> **Task directions**
Write the lines below, from the line containing "The width and" up to and including the line containing "gear-icon is located", as a JSON list of strings with one string per line. Skip blank lines and leave out the pictures.

> **Exercise input**

————

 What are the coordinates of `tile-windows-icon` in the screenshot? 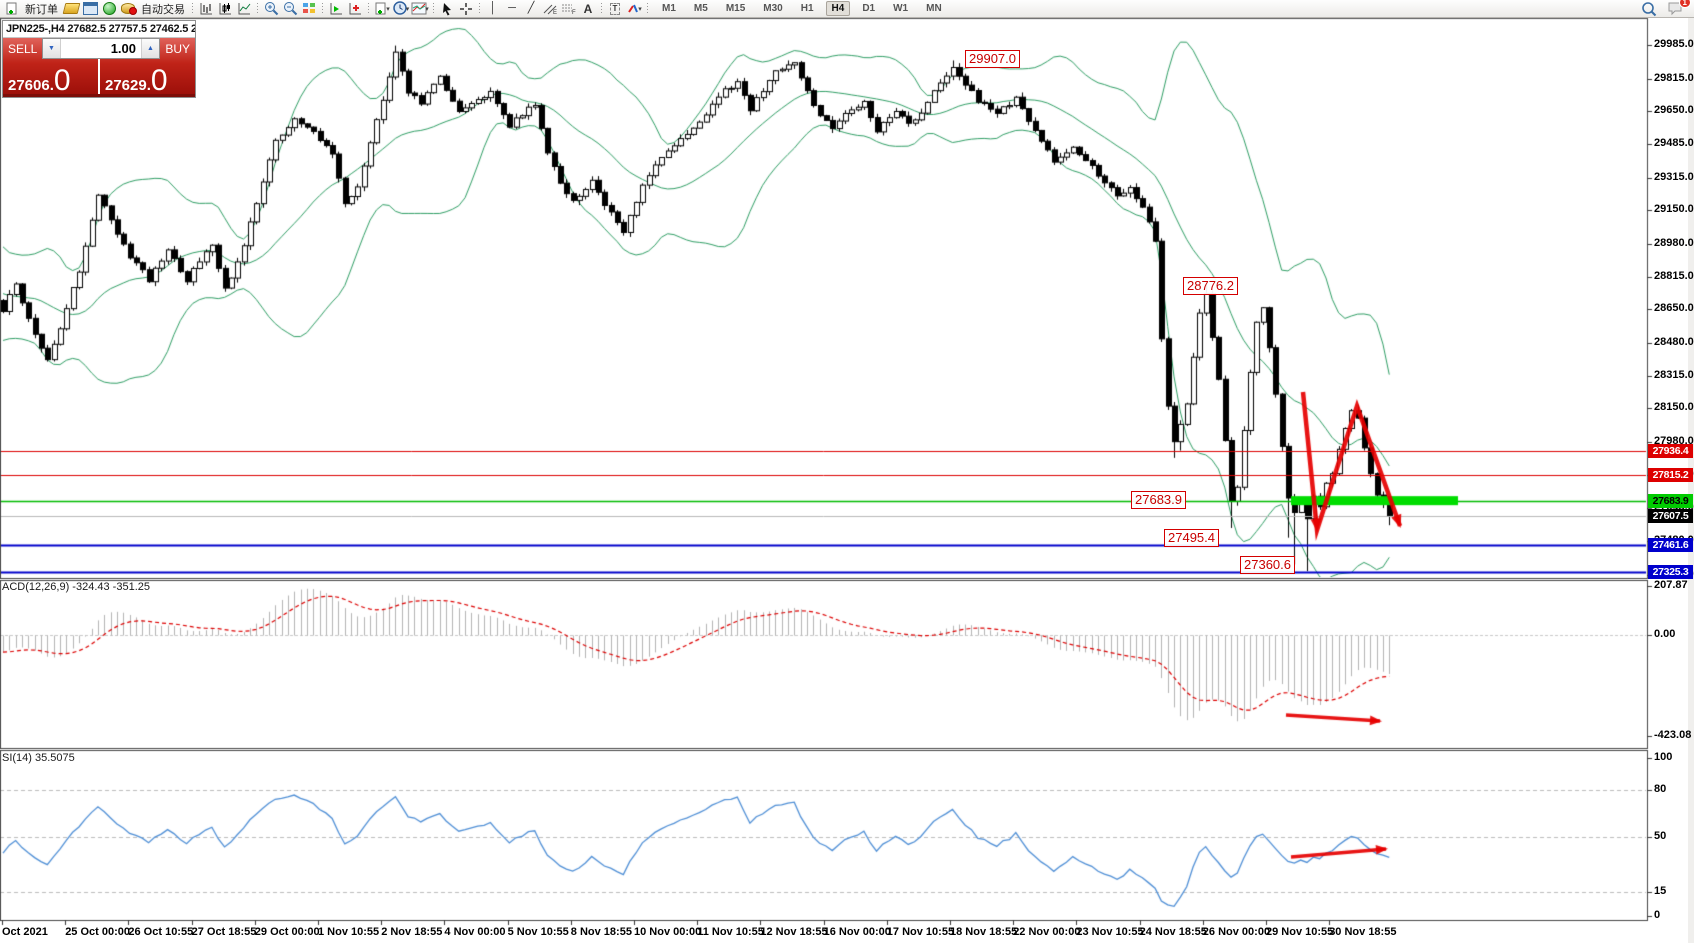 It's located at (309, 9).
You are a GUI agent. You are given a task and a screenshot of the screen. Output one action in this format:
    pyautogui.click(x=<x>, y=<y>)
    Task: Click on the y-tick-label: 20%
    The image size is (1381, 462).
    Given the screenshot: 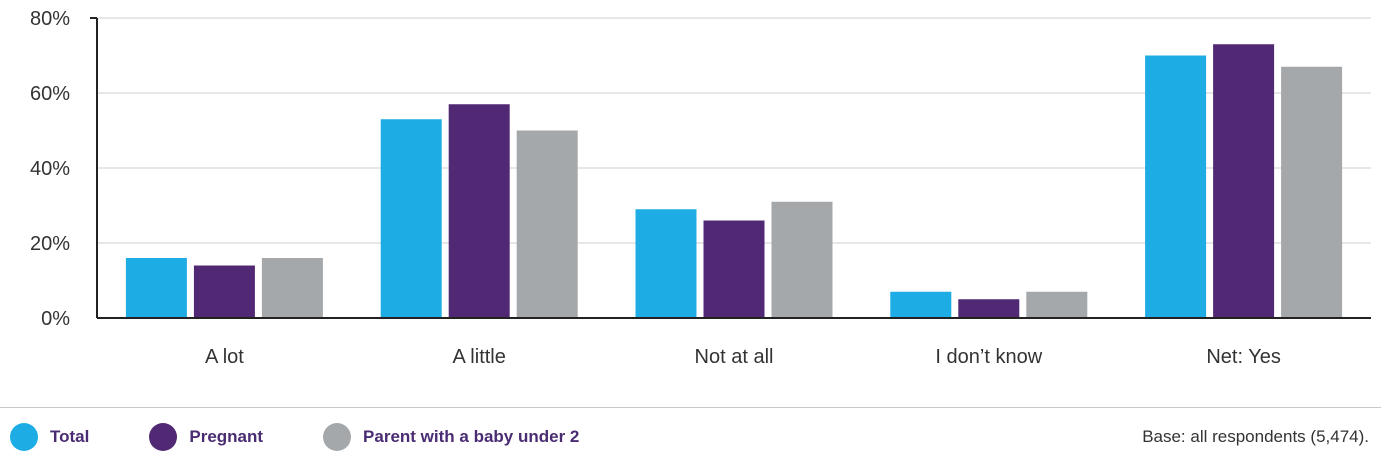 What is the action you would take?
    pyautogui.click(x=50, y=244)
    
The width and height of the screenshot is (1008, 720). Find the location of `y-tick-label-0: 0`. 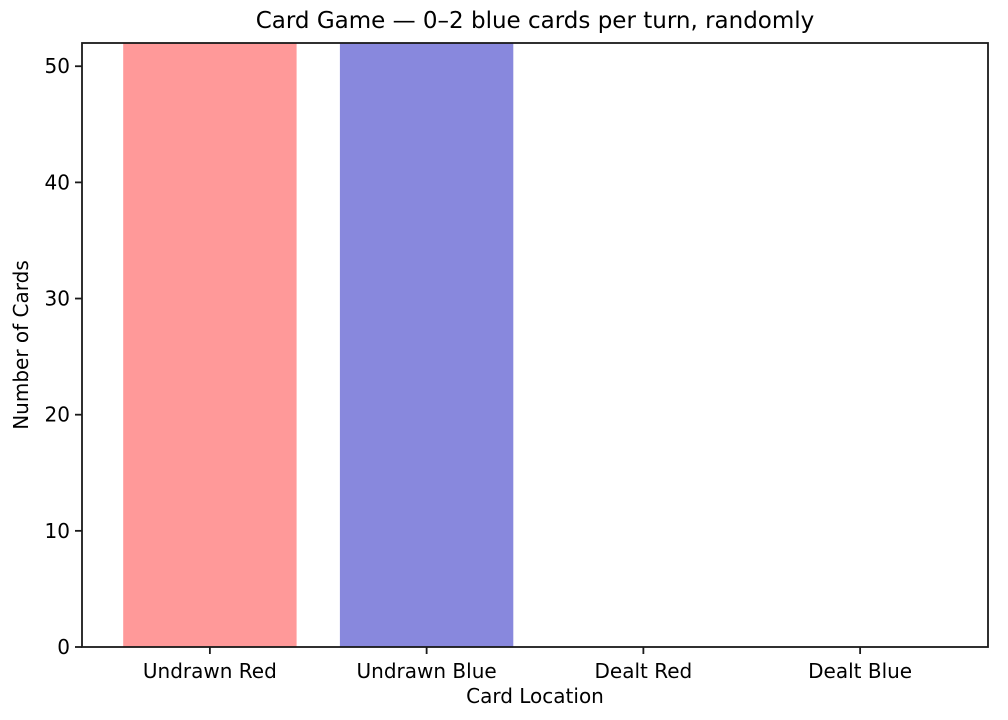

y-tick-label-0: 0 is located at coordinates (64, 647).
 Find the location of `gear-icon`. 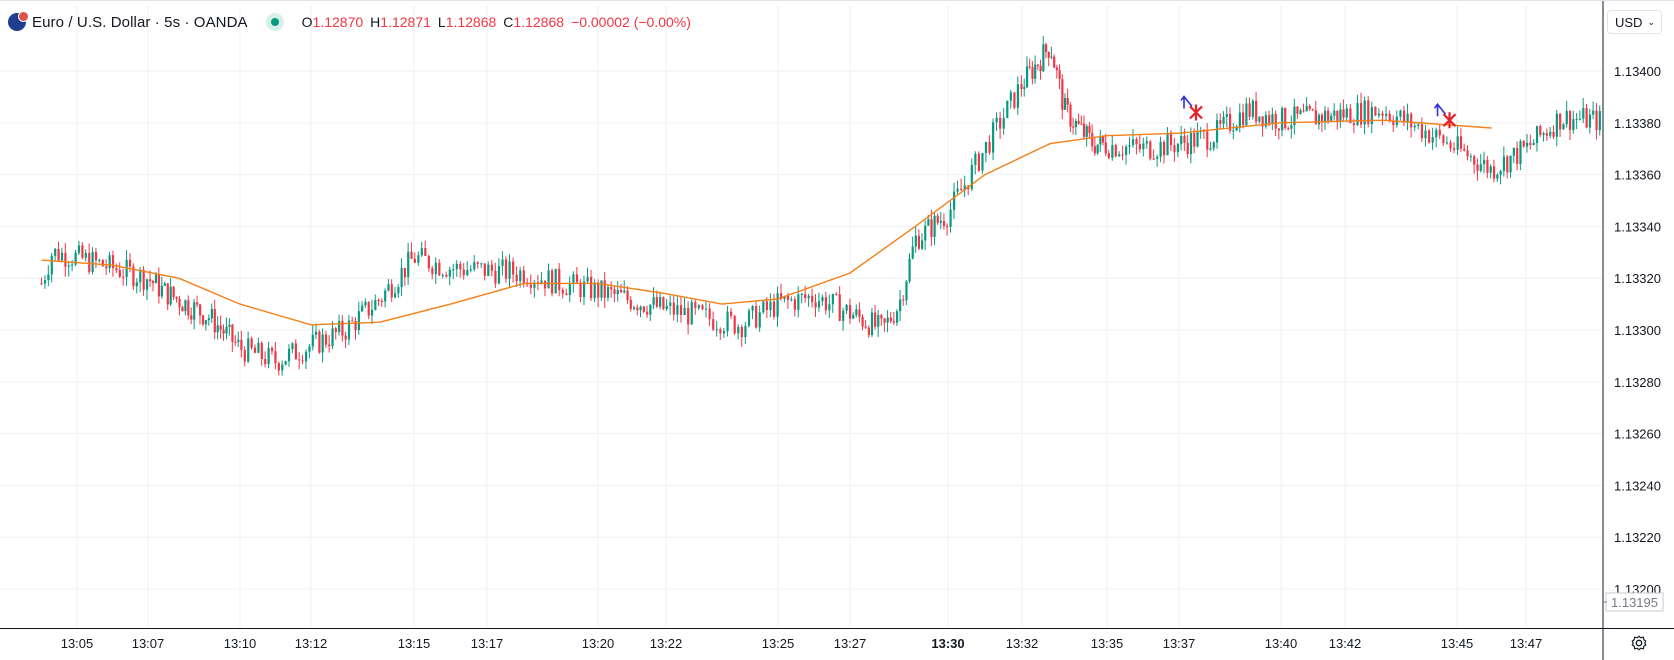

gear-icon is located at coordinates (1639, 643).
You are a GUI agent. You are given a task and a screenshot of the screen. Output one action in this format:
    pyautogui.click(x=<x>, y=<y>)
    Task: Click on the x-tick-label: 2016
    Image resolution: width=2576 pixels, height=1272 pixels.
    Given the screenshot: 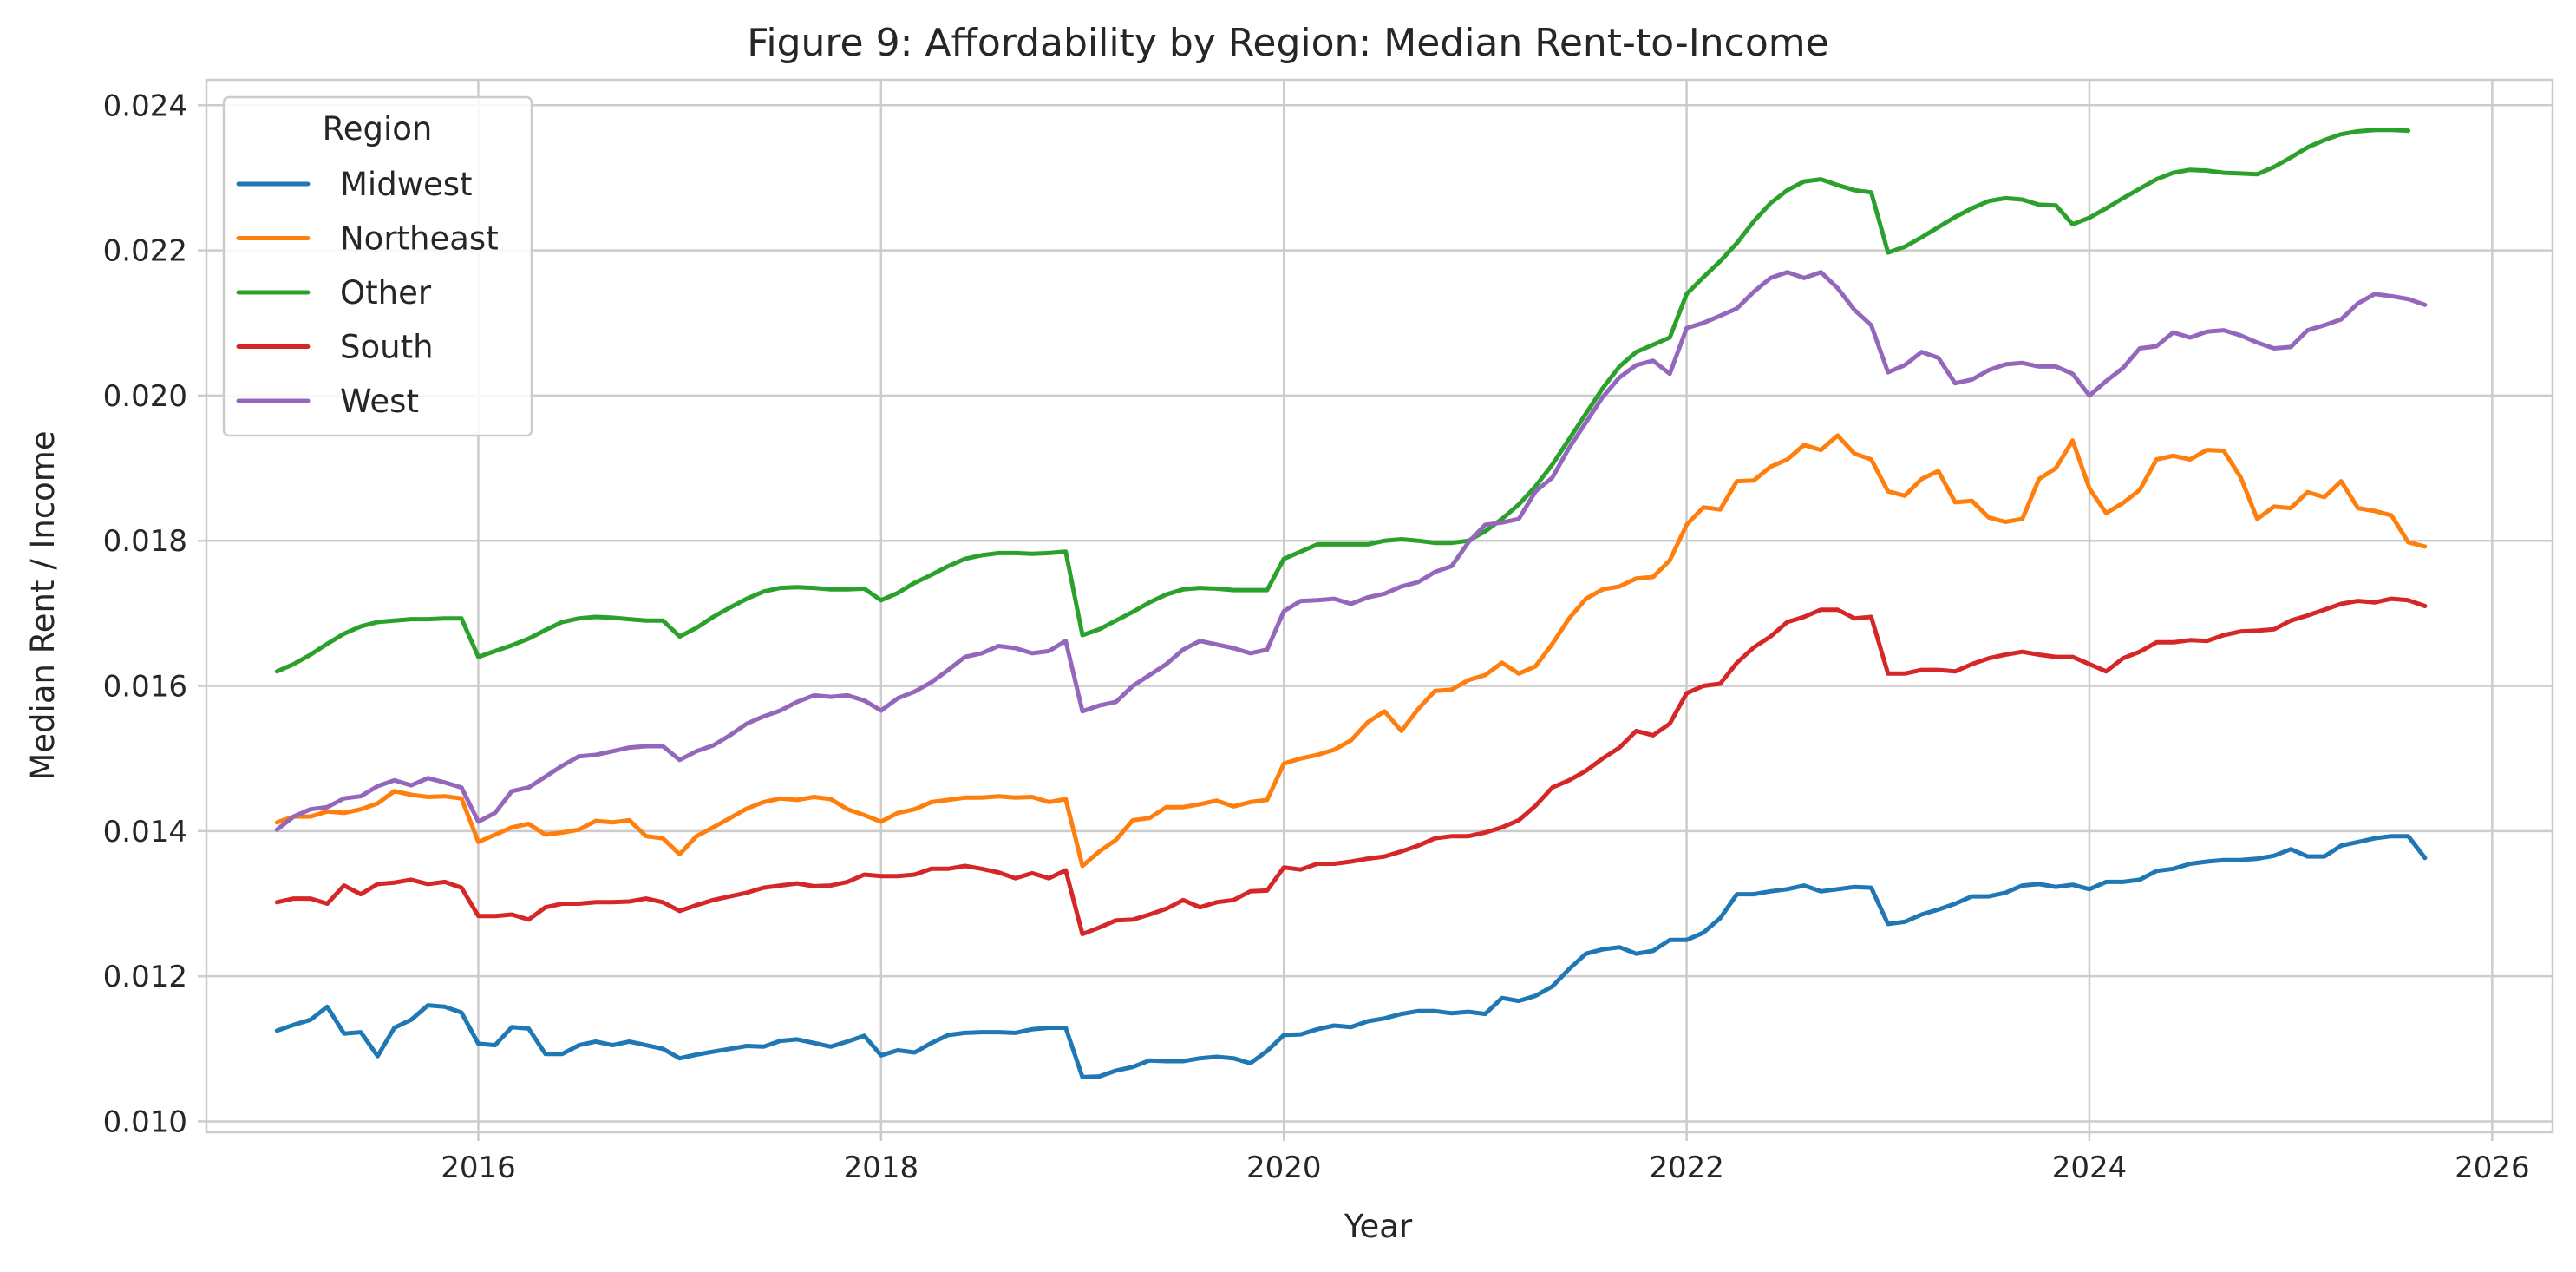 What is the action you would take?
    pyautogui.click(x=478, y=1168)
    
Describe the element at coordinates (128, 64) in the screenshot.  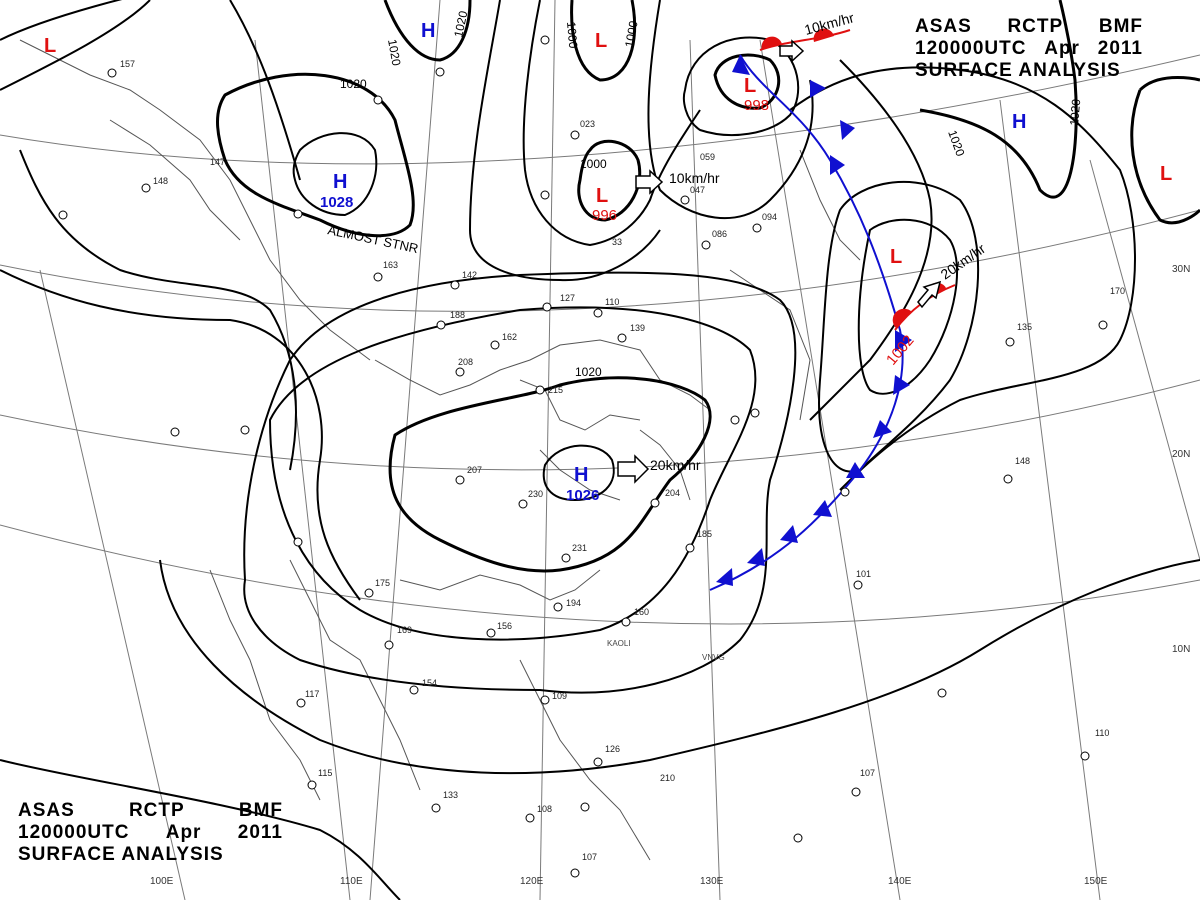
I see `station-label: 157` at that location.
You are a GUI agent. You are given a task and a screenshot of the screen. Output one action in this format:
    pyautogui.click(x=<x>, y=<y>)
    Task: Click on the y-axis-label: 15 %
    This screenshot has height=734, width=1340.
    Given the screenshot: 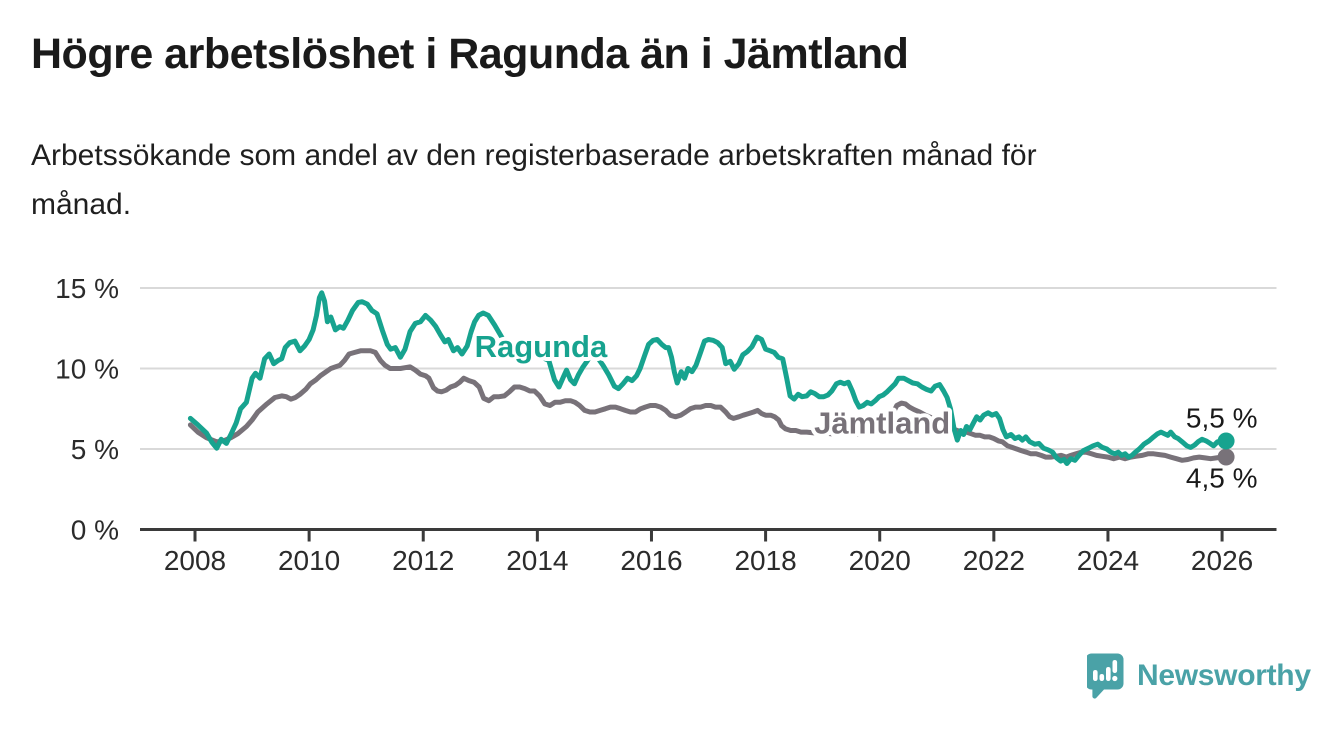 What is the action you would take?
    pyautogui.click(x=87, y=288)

————

> **Finished exercise**
[
  "The width and height of the screenshot is (1008, 720). Find the location of `y-tick-label-0: 0`. ",
  "y-tick-label-0: 0 is located at coordinates (64, 647).",
  " Find the location of `gear-icon`. ",
  "gear-icon is located at coordinates (1639, 643)."
]